Secretary of State
- Incumbent
- Assumed office 23 August 2023
- Monarch: Norodom Sihamoni
- Prime Minister: Hun Manet
- Minister: Cham Nimul
- Constituency: Phnom Penh

Personal details
- Born: 24 February 1986 (age 40) Phnom Penh, Cambodia
- Party: Cambodian People's Party
- Relations: Samheng Boros (sibling)
- Parent: Ith Samheng (father);
- Website: សំហេង បូរ៉ា - Samheng Bora

= Samheng Bora =

Cambodian government official (born 1986)

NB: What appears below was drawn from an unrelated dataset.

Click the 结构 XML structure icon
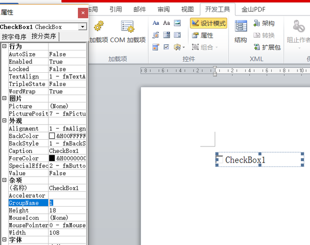Image resolution: width=310 pixels, height=245 pixels. [241, 27]
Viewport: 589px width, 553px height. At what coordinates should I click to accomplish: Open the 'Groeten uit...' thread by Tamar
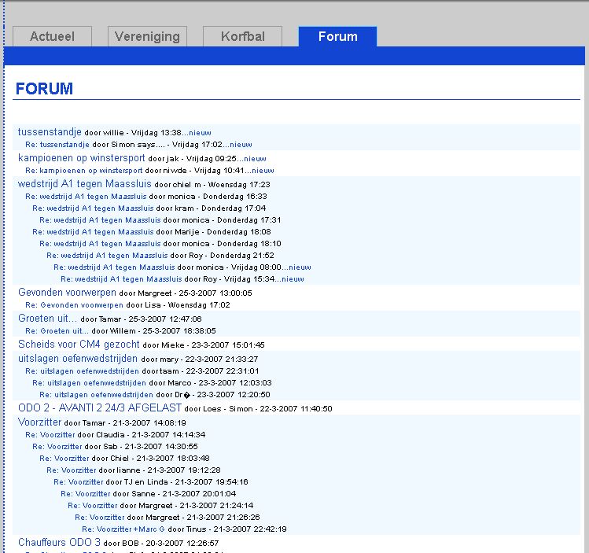point(47,319)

Samheng Bora (Khmer: សំហេង បូរ៉ា; born 24 February 1986) is a Secretary of State of the Ministry of Commerce of the Royal Government of Cambodia. Bora was appointed to the position on 24 August 2023 for the 7th legislature under the Minister of Commerce, Cham Nimul.

== Early life and career ==
Samheng Bora served as an international relation officer at the Ministry of Social Affairs, Veteran and Youth Rehabilitations (MoSVY) of the Royal Government of Cambodia from 2007. He became the deputy director of the Department of Foreign Affairs and International Cooperation at MoSVY in 2009, working closely with the ASEAN secretariat in coordinating tasks in relations to the ASEAN Socio-Cultural Community pillar for MoSVY, specializing in works related to social welfares and ASEAN social community developments. In 2014, Samheng Bora was appointed as the Deputy Secretary General at the Cambodia National Council for Children (CNCC), where he served for 4 years, assisting in the development of the Juvenile Law as well as overseeing the implementations of general administrative works for the CNCC. He was named Under-Secretary of State at the Ministry of Commerce in 2018, and Secretary of State at the Ministry of Commerce in 2023.

== Personal life ==
Bora is a son of Ith Samheng, a member of the Cambodian National Assembly and the former Minister of Ministry of Labour and Vocational Training. He is a sibling of Samheng Boros, a minister attached to the Prime Minister and former Secretary of State at the Ministry of Social Affairs, Veterans, and Youth Rehabilitation.

For social responsibility, he is also a member of the Union of Youth Federation of Cambodia (UYFC), which Hun Many is the President of the Organization.